[Biopython-dev] Multiple alignment - Clustalw etc...

Tue Mar 31 12:56:21 UTC 2009

On Tue, Mar 31, 2009 at 12:25 PM, Cymon Cox <cy at cymon.org> wrote:
>> What I typically do fits pretty nicely with the SeqIO/AlignIO paradigm:
>> (1) use SeqIO to prepare the FASTA input file.
>> (2) run the command line tool (e.g. MUSCLE).
>> (3) use AlignIO (or SeqIO) to read the alignment output file.
>
> Well, yes - we can always not use the biopython interface.

Ideally step (2) in the above would be handled via a Biopython
command line wrapper, offering keyword arguments etc.

>> i.e. Have a Biopython wrapper use a temp file to record the
>> given records to in a format appropriate for the command line
>> tool selected, and capturing the output?  In the case of
>> ClustalW or MUSCLE this means making a temp FASTA input
>> file.  For ClustalW we'd then have to open the output file, read
>> it, and then delete it.
>
> Yes, that's what I'm suggesting.
>
> Here's my reasoning: it seems to me the input and output formats of the data
> required by a particular alignment tool are incidental and should be hidden
> from the user.

OK - I see this as doing some implicit behind the scenes magic.
Arguably this kind of thing is still nice to have if it makes things
simpler for the user.

I may over use this mantra, but "Explicit is better than implicit",
from the Zen of Python.  http://www.python.org/dev/peps/pep-0020/

> At present the Clustalw interface forces you to write a fasta
> formatted file of your records to disk, and then has Clustalw
> write an aligned matrix to disk in a format specified by the user.

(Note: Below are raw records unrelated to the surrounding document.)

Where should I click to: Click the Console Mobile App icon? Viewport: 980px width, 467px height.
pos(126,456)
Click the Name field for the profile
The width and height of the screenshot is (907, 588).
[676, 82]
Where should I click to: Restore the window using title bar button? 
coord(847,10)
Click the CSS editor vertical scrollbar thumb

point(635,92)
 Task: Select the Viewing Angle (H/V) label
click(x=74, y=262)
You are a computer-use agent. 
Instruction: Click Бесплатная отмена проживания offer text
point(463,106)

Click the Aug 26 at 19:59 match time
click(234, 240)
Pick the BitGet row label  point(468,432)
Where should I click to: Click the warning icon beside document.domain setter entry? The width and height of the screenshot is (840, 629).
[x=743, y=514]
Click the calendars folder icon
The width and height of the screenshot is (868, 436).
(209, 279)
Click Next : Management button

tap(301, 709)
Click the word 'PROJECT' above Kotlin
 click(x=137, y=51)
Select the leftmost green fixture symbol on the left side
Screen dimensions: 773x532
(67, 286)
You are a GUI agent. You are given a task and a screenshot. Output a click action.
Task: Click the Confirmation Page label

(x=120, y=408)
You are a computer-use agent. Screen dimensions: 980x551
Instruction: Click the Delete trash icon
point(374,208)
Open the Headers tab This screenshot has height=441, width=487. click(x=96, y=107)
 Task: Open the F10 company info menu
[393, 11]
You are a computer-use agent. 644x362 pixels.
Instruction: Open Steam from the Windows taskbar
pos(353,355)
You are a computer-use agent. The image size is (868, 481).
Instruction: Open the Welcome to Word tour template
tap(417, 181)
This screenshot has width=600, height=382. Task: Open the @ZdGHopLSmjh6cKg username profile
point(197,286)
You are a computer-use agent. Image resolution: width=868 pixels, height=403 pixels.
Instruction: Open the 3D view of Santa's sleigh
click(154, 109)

The Clustalw tool only takes FASTA formatted input, so if you have
a bunch of sequences in memory you are forced to convert them
into FASTA format to use them as input.  The question is where
does this conversion take place - explicitly by the user, or implicitly
by a wrapper.

> If the latter is Clustal format, then the record is parsed and an alignment
> object is returned, else None is returned. In either case, an output file(s)
> remains on disk.

It should be a fairly simple enhancement to look at the arguments
to see if another output format we can parse was selected, e.g.
PHYLIP?) and also parse that.  Do you think that would be a
sensible addition to Bio.Clustalw.do_alignment?  Its never been
an issue for me as if you are using the Bio.Clustalw.do_alignment
interface you probably don't care about the output file format.

> So, say we have a bunch of sequences in pir format and we'd like them
> aligned and saved in stockholm format:
>
> from Bio import SeqIO
> from Bio import AlignIO
> from Bio import Clustalw
> from Bio.Clustalw import MultipleAlignCL
> records = SeqIO.parse(open("Tests/NBRF/DMA_nuc.pir", "r"), "pir")
> AlignIO.write([records], open("temp.fasta", "w"), "fasta")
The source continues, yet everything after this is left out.